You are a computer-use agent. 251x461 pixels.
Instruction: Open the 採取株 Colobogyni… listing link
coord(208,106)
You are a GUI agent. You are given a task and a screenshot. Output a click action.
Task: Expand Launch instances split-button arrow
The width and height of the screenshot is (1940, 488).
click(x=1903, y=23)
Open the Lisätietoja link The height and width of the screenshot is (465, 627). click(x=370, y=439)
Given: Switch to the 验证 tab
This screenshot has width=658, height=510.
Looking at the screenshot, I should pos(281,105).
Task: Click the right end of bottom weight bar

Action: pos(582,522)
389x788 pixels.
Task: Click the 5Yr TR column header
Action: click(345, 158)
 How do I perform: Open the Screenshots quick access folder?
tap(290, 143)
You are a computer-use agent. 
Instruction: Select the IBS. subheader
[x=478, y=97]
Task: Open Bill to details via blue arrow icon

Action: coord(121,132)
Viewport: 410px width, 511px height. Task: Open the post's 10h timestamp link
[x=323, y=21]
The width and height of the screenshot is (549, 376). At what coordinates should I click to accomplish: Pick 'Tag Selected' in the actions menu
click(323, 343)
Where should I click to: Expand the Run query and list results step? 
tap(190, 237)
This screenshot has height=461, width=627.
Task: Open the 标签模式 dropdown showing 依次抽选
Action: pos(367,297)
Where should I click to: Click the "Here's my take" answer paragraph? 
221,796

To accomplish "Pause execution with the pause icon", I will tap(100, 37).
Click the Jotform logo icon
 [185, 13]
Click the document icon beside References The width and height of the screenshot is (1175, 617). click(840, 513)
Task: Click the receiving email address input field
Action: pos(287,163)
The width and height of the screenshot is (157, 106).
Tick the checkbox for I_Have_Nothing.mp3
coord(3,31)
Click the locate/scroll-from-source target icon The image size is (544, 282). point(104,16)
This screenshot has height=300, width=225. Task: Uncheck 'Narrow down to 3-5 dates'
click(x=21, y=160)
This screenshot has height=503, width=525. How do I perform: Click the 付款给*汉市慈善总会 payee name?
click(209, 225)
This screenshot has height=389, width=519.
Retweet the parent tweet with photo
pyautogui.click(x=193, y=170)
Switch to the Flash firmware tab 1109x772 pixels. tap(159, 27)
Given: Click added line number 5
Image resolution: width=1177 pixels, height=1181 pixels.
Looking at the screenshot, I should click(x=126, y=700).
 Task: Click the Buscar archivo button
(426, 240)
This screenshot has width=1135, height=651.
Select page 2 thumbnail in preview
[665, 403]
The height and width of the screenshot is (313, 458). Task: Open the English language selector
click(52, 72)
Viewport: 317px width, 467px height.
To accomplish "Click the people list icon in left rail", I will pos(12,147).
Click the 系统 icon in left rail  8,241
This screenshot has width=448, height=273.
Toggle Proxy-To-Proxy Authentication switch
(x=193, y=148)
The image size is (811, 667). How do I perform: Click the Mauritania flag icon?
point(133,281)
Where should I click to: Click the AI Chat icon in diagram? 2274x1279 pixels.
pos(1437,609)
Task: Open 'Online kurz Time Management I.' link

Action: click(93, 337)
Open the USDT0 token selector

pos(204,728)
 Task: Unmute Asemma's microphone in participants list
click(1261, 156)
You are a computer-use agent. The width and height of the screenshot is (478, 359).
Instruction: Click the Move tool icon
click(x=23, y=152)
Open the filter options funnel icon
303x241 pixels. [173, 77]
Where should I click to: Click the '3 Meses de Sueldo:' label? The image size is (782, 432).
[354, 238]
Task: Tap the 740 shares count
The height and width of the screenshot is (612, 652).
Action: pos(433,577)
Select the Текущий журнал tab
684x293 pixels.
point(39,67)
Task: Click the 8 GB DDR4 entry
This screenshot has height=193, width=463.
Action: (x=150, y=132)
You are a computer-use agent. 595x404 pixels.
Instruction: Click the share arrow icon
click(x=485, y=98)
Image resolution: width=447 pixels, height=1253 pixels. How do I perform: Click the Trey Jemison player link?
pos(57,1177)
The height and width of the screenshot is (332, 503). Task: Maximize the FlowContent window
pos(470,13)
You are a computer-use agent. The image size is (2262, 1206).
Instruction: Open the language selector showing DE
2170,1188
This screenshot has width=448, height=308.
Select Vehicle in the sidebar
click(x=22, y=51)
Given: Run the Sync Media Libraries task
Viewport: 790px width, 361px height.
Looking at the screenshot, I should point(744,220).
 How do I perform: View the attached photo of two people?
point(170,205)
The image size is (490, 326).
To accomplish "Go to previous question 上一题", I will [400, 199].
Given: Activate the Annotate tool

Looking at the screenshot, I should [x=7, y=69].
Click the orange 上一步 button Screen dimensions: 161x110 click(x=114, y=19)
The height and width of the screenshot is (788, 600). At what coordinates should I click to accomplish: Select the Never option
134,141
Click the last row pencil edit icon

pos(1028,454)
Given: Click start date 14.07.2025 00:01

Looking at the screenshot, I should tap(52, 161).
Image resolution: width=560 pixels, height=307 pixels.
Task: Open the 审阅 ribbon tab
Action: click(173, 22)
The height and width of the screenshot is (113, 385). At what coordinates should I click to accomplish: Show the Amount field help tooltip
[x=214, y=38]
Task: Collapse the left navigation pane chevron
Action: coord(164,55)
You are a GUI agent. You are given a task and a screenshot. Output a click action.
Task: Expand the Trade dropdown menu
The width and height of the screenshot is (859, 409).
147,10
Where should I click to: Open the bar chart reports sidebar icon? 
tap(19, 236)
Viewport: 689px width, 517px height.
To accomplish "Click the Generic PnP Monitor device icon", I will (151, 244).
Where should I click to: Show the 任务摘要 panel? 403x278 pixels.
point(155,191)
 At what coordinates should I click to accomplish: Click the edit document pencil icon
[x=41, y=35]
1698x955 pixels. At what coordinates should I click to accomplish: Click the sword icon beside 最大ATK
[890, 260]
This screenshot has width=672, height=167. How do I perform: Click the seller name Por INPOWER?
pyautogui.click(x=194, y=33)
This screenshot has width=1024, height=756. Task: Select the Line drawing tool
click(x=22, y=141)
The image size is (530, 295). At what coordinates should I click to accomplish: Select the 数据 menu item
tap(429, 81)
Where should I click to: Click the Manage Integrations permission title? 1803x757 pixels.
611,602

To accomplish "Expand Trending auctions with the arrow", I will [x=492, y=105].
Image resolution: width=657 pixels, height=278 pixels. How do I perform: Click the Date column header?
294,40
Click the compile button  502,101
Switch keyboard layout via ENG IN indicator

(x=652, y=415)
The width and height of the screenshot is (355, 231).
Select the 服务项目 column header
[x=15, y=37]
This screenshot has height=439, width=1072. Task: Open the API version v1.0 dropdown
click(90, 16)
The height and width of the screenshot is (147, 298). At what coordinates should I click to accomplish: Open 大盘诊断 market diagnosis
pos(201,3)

● ● ● ● ● ● ●

▶ **TASK PROMPT**: Take every line from the data that contains the word "will".

▶ **FINAL ANSWER**:
To accomplish "Pause execution with the pause icon", I will tap(100, 37).
To accomplish "Click the people list icon in left rail", I will pos(12,147).
To accomplish "Go to previous question 上一题", I will [400, 199].
To accomplish "Click the Generic PnP Monitor device icon", I will (151, 244).
To accomplish "Expand Trending auctions with the arrow", I will [x=492, y=105].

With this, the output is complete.